LISTED ENTRIES:
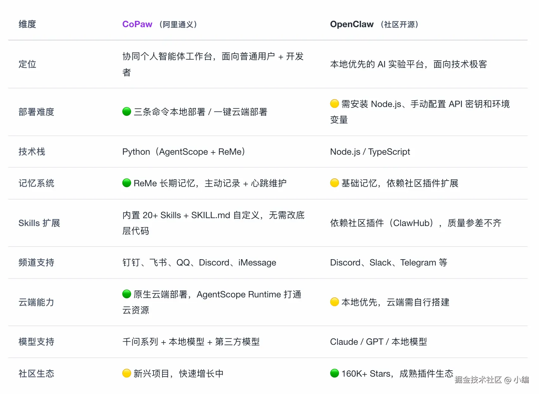Click the Claude / GPT / 本地模型 cell
This screenshot has width=539, height=394.
(378, 342)
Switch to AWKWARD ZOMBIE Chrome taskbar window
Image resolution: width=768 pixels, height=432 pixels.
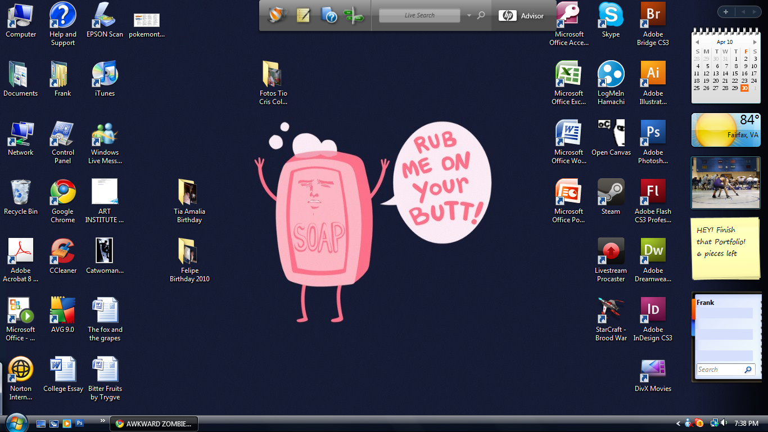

YOUR GOAL: Everything from the line holding "Switch to AWKWARD" to the close of the records should be written out exactly, both ends included, with pictures omitted.

SOLVED EXERCISE:
Switch to AWKWARD ZOMBIE Chrome taskbar window
Image resolution: width=768 pixels, height=432 pixels.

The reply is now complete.